Atomic Coordinate Prediction of Carbon Nanotubes Using Regression Tree Ensembles

Document Type : Research Paper

Authors

1 Construction and building engineering technology, Al esraa university college, Iraq

2 Department of Computer, College of Education, AL-Iraqia University, Iraq

3 Al esraa university college, Iraq

10.22052/JNS.2023.04.011

Abstract

In this paper, regression tree ensembles (bagged and boosted) have been utilized in predicting atomic coordinate of Carbone nanotubes (CNTs). The aim of this study is to use ensembles classifiers to compute the atomic coordinates of Carbone nanotubes rather than other simulation tools. The dataset we used in this paper are provided by the UCI Repository of Machine Learning and it has a total of (10721) instances with (8) attributes (five as inputs and three as outputs) and it has no missing data. Various performance measures are also calculated to evaluate the classifiers we employed. The results show that there is a slight difference in performance between bagged and boosted trees, however, they are preferable classifiers for carbon atom coordinates prediction due to their high accuracy and short computation time. Using these predicted atomic coordinates as early coordinates for the simulation tool, the actual atomic coordinates can be retrieved in minutes or seconds instead of days by minimizing the iterations in the computation process.

Keywords


INTRODUCTION

To tackle the issues created by miniaturization, carbon nanotubes (CNTs) have been introduced as an alternative to copper/aluminum metallic interconnects. CNTs are rolled-up sheets of 2-D graphene crystal. Since they are rolled up, they have electronic components that vary based on their direction [1,2]. For years, ab initio estimates have had a major effect on the investigation of material properties. Ab initio methods have no parameters and only need the atomic number as input. These are the reasons for ab initio methods’ great success. Through advances in computer efficiency and algorithms, these methods are now being applied to a growing number of physical and chemical phenomena [2, 3]. Ab initio computational methods are used to estimate chemical and physical characteristics of periodic systems in terms of chemical composition and crystalline structure as accurately as possible at a good cost without any requirement for a given empirical data [4]. 

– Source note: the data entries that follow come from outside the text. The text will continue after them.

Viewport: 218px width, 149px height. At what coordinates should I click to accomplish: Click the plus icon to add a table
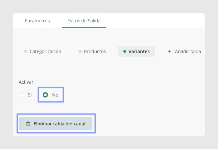coord(169,51)
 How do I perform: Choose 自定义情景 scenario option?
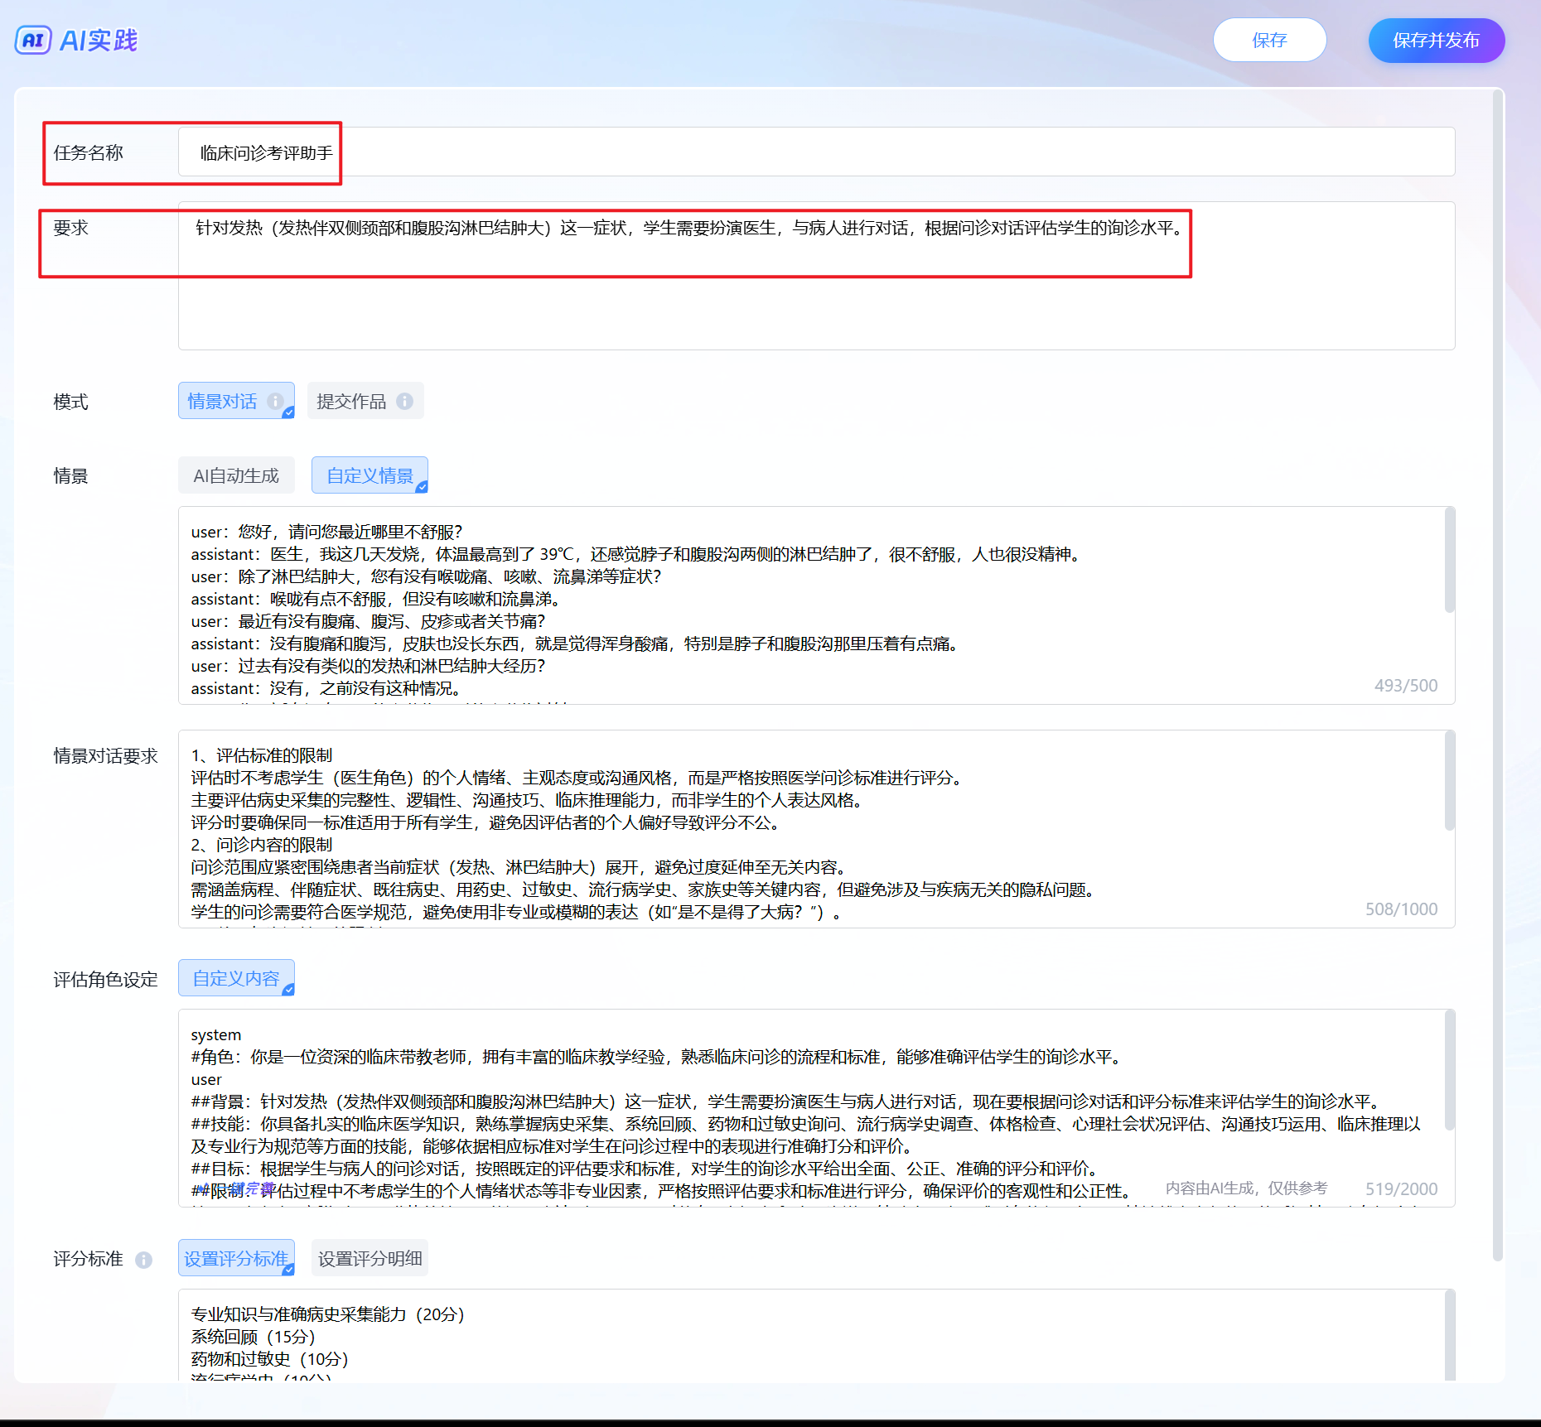(370, 475)
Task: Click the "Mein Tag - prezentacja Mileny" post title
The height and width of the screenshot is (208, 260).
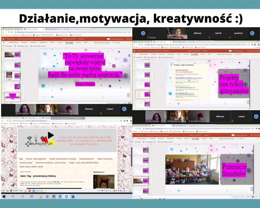Action: coord(38,176)
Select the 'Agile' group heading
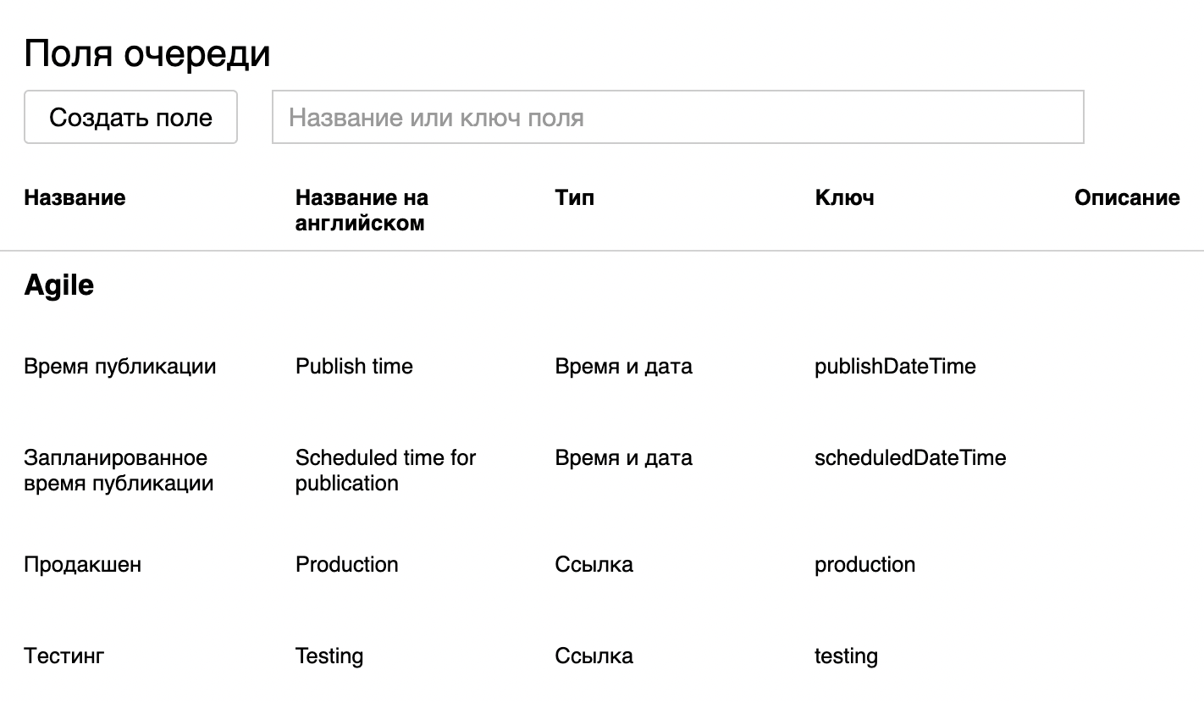The image size is (1204, 703). click(59, 285)
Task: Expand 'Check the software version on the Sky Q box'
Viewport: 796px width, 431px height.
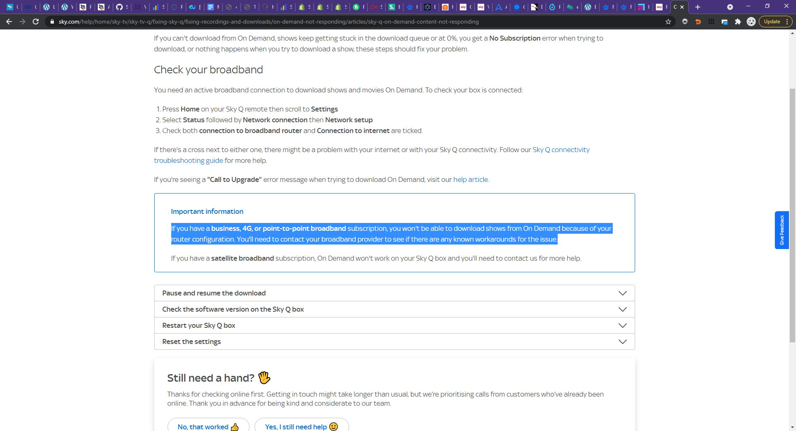Action: pos(394,309)
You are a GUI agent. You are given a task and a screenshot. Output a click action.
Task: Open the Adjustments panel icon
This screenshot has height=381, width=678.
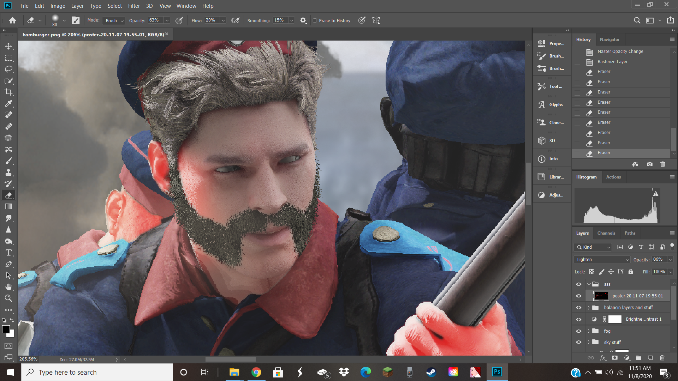[541, 195]
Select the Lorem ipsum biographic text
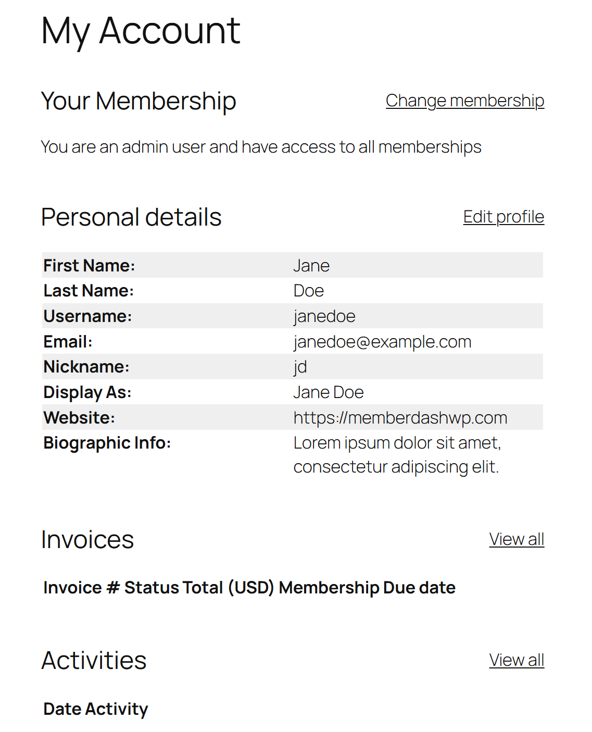Viewport: 592px width, 732px height. coord(397,455)
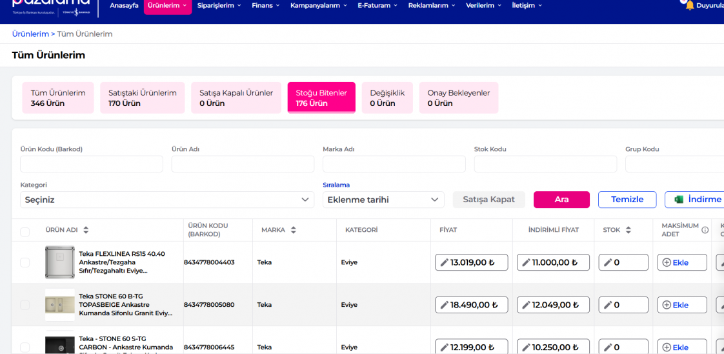The width and height of the screenshot is (724, 354).
Task: Click the Excel icon on İndirme button
Action: (x=679, y=200)
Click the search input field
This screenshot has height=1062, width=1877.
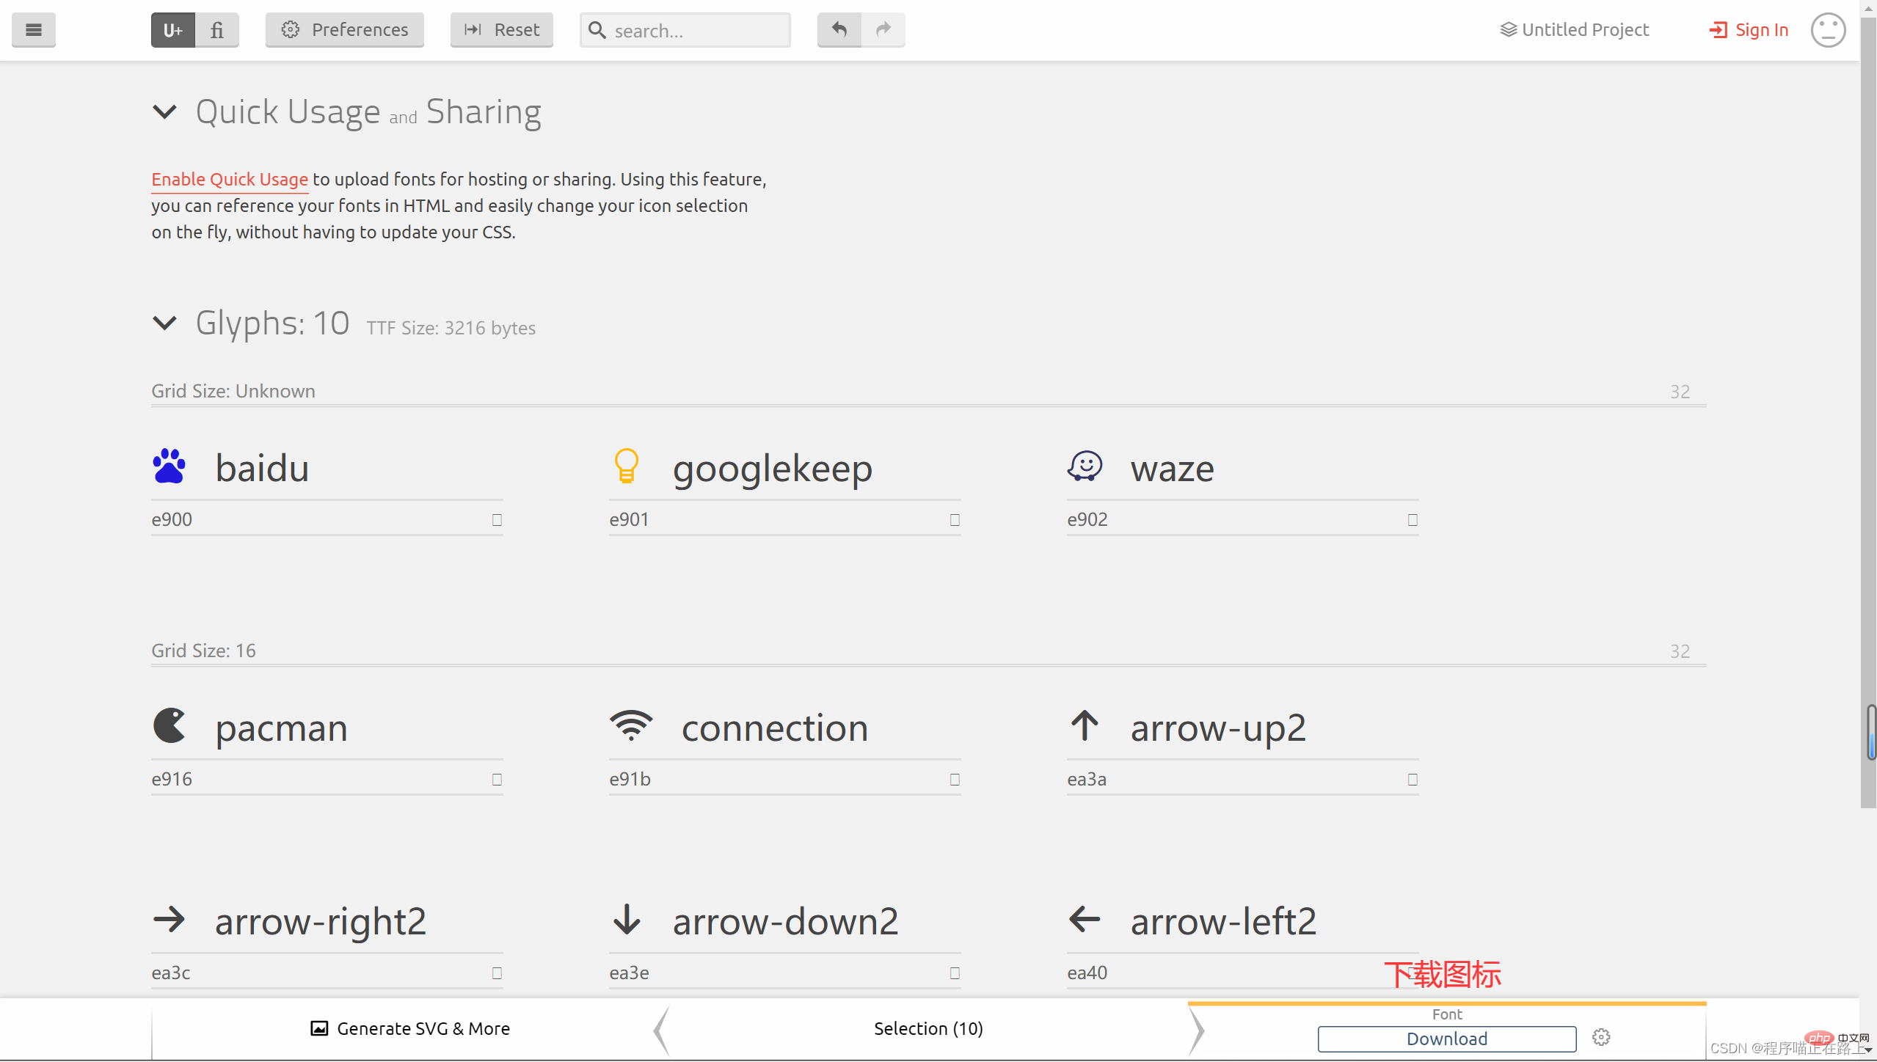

BIOVIA Materials Studio CASTEP is a leading code for computing the characteristics of materials from fundamental principles. Density functional theory can be used to model a wide range of material properties. Structural at the atomic scale, electronic structure, electrical responsiveness, and vibration characteristics are some of these properties [5, 2]. The computation time for a huge number of atoms is exceedingly long, as shown in numerous CASTEP simulations. Due to the power of the computer/server, computations may take many days to complete. With density functional theory, the fastest and most accurate approach to calculate atomic coordinates, atomic coordinates are calculated faster than with any other mathematical approach. In contrary, users must employ more powerful computers and parallelism machines, both of which are prohibitively expensive to minimize computing time [2]. 

Rather than computing the problem, we take a different strategy here; the atomic coordinates are precisely predicted in such a little period. The actual atomic coordinates can be obtained in minutes or seconds instead of days using these anticipated atomic coordinates as early coordinates for the simulation tool. 

The use of approximated atomic coordinates in research also enhances the efficiency of acquiring appropriate results. In order to acquire rapid and accurate results, we focused our research on machine learning approaches that have been utilized in the literature for forecasting such tasks. To transfer learning researches to machine learning, several paradigms and techniques are deployed. Statistic recognition systems, symbolic processing, case-based learning, artificial neural networks, and evolutionary programming are just a few examples. Machine learning’s goal can be characterized as computers performing the task of human learning. Variety of approaches and algorithms are utilized during this learning [6, 2]. 

Numerous problems can be solved by performing long and tough formulas in an actual or simulation tools, and the outcomes can be obtained within that approach. In most cases, these situations result in lengthy and costly hardware and software development. Instead, artificial neural networks (ANNs) approaches are being utilized to forecast the outcomes of these issues utilizing datasets received from the real world or a simulated environment. 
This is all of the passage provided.